Neuroblastoma, the most common extracranial solid tumor in children, contributes disproportionately to childhood cancer mortality and few risk factors have been identified. Our objective was to evaluate associations between parental and infant characteristics and neuroblastoma incidence.
Children born in Texas between January 1995 and December 2011 were eligible for the present study. Cases (N = 637) were diagnosed with neuroblastoma in Texas during the same period; controls (N = 6370) matched on year of birth were randomly selected from birth certificates that did not link to a record in the Texas Cancer Registry. We obtained data on birth and parental demographic/reproductive characteristics from birth certificates, and estimated odds ratios (OR) and 95% confidence intervals (CIs) for neuroblastoma using logistic regression.
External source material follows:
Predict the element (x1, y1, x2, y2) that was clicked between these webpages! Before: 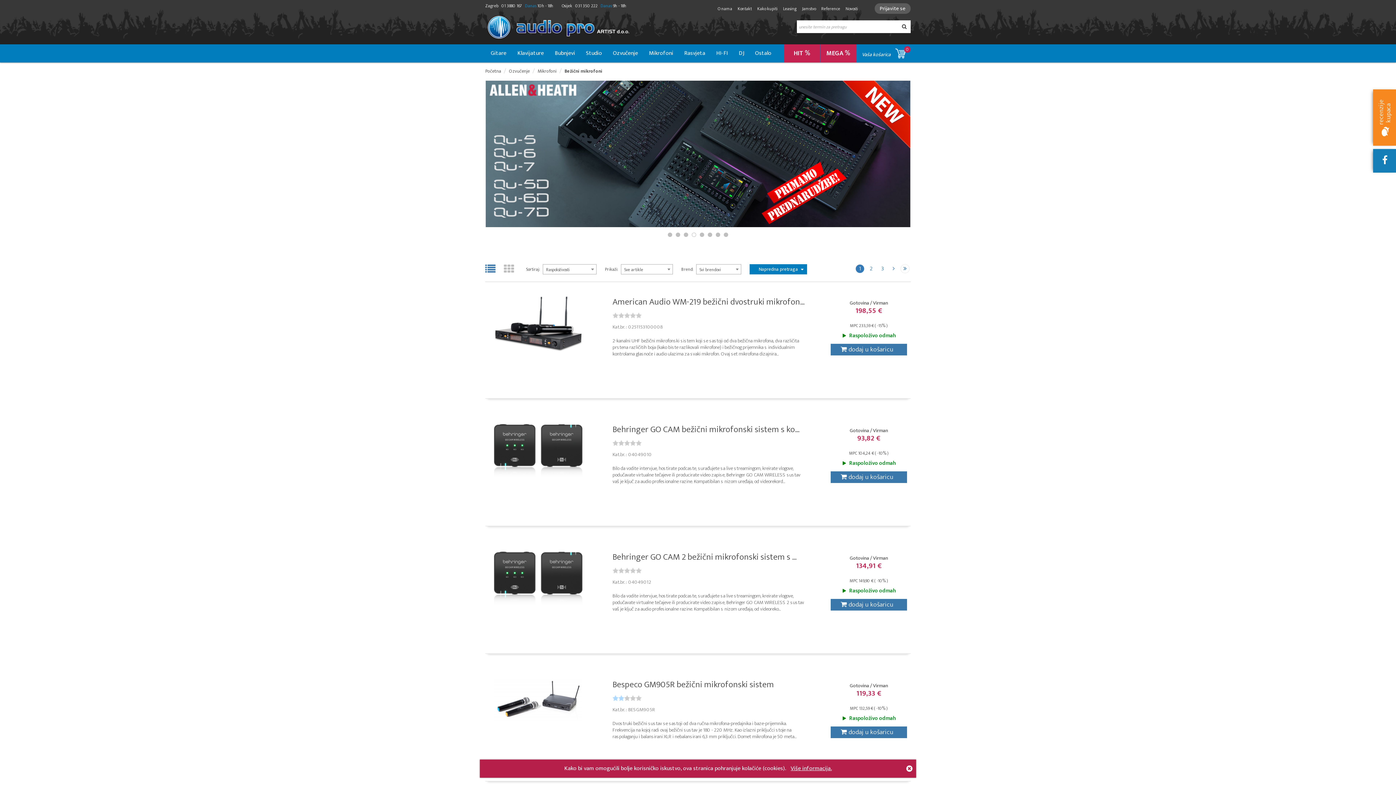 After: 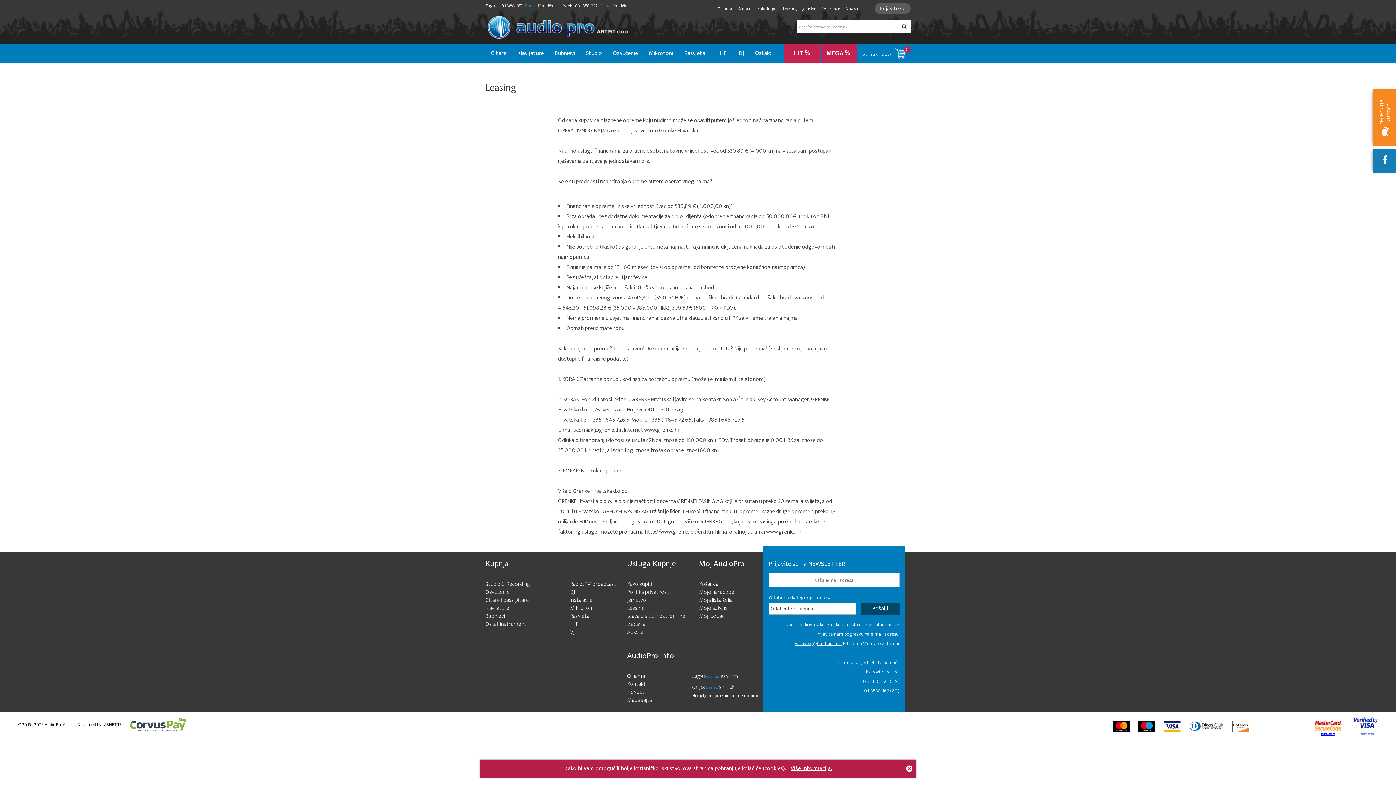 Action: bbox: (783, 5, 796, 12) label: Leasing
Gestational age 34–36 weeks at birth was associated with neuroblastoma (OR 1.45, CI 1.09–1.90), whereas female sex was inversely associated (OR 0.68, CI 0.58–0.81). Relative to children of non-Hispanic White women, children of Hispanic (OR 0.53, CI 0.43–0.64) or non-Hispanic Black (OR 0.52, CI 0.38–0.71) women were at reduced odds of neuroblastoma. When maternal and paternal race/ethnicity were evaluated jointly, similar patterns were observed (two non-Hispanic Black parents: OR 0.55, 95%CI 0.36–0.79; two Hispanic parents: OR 0.53, 95%CI 0.41–0.67). Older maternal age was also positively associated with neuroblastoma (OR 1.41, CI 1.04–1.90 for 35–39 years; OR 1.62, CI 0.87–2.81 for ≥40 years, relative to 25–29 years).
Findings provide further evidence of racial/ethnic disparities in neuroblastoma incidence, determinants of which are unknown. In contrast to most published studies, we observed an association between maternal age and neuroblastoma. Further studies with more robust control for confounding are warranted.
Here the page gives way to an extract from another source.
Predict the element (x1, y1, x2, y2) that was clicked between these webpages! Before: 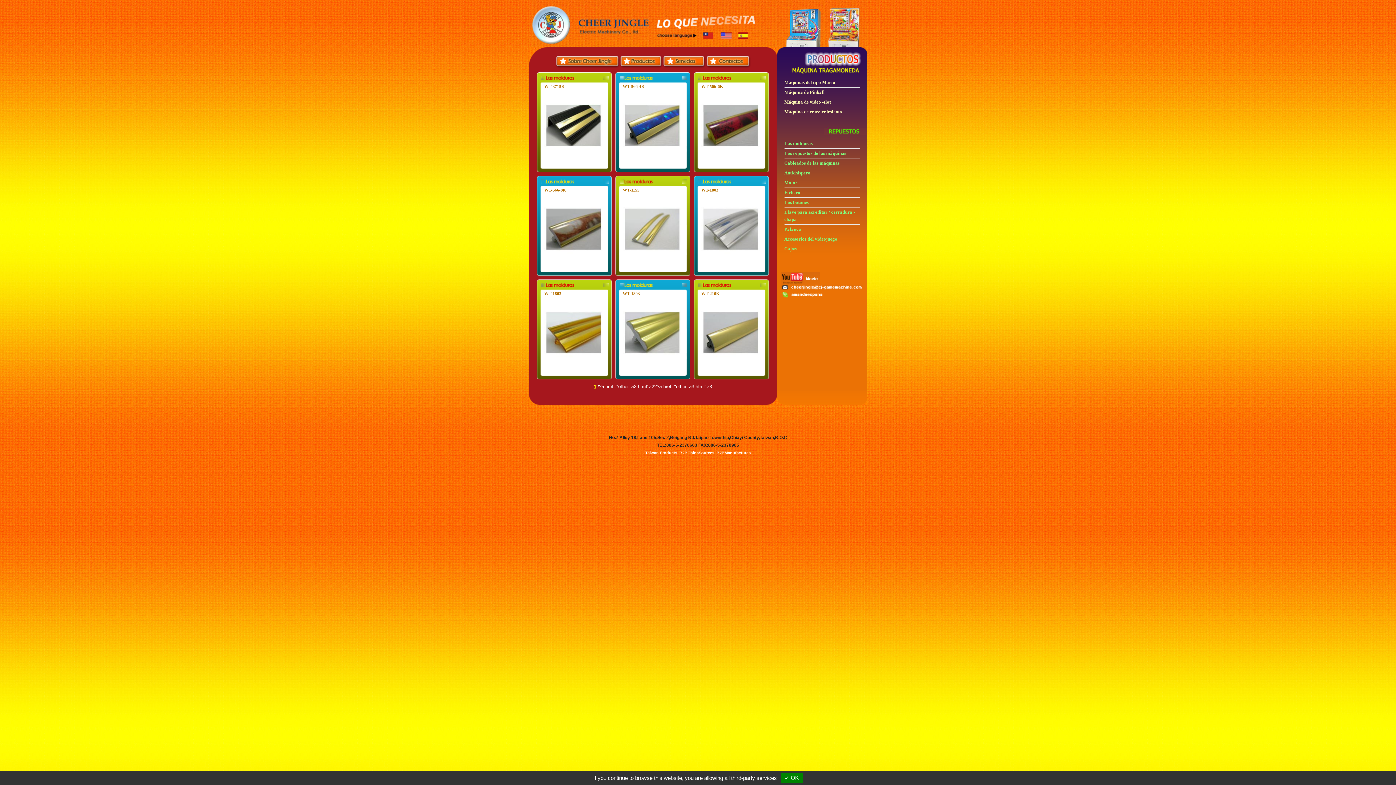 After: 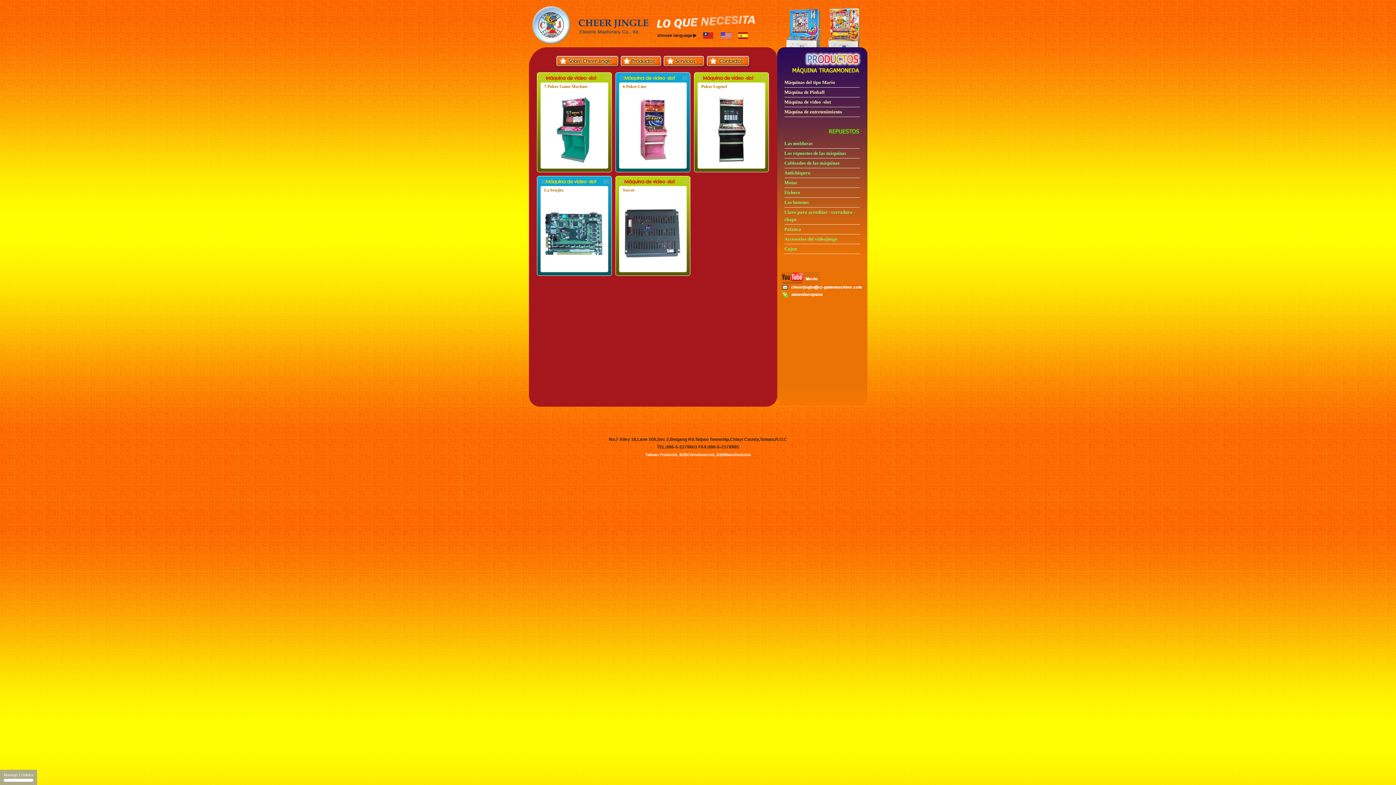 Action: bbox: (784, 99, 831, 104) label: Máquina de video -slot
- • Assessed childhood neuroblastoma in a large sample with prospective data collection.
- • Older maternal age was associated with neuroblastoma.
- • Hispanic/non-Hispanic Black children at lower risk than non-Hispanic White children.
Neuroblastoma is the most common extracranial solid tumor in children, and approximately 800 cases are diagnosed annually in the United States . Neuroblastoma is a heterogeneous disease, with nearly all patients with low- or intermediate-risk disease surviving, in contrast to the poor survival for patients with high-risk disease despite intense, multimodal therapy . Due to the aggressive and difficult to treat nature of high-risk neuroblastoma, it contributes disproportionately to childhood cancer mortality; whereas neuroblastoma constitutes 7% of cancer diagnoses in children, it is responsible for 12% of cancer-related deaths .
Because neuroblastoma can originate in utero and has a median age at diagnosis of just 17 months , epidemiologic investigations have focused on in utero exposures and birth characteristics. These studies suggest increased risk in children with birth defects , which may reflect shared developmental origins , and children whose mothers smoked tobacco or drank alcohol during pregnancy . Inverse associations between Hispanic and non-Hispanic Black race/ethnicity and risk of neuroblastoma have been reported . Limited evidence also exists to support associations with low birthweight, preterm birth, and lower birth order, whereas findings regarding maternal age, education, and chronic health conditions are generally null . Few studies have evaluated infertility treatment .
The paucity of modifiable risk factors for neuroblastoma, which may be partly attributable to small sample size (<200 cases) and retrospective parental reporting of exposures in past studies, limits prevention efforts. Therefore, our objective was to investigate associations of parental and infant characteristics with neuroblastoma using a registry linkage design, among a large and diverse sample of neuroblastoma cases from Texas.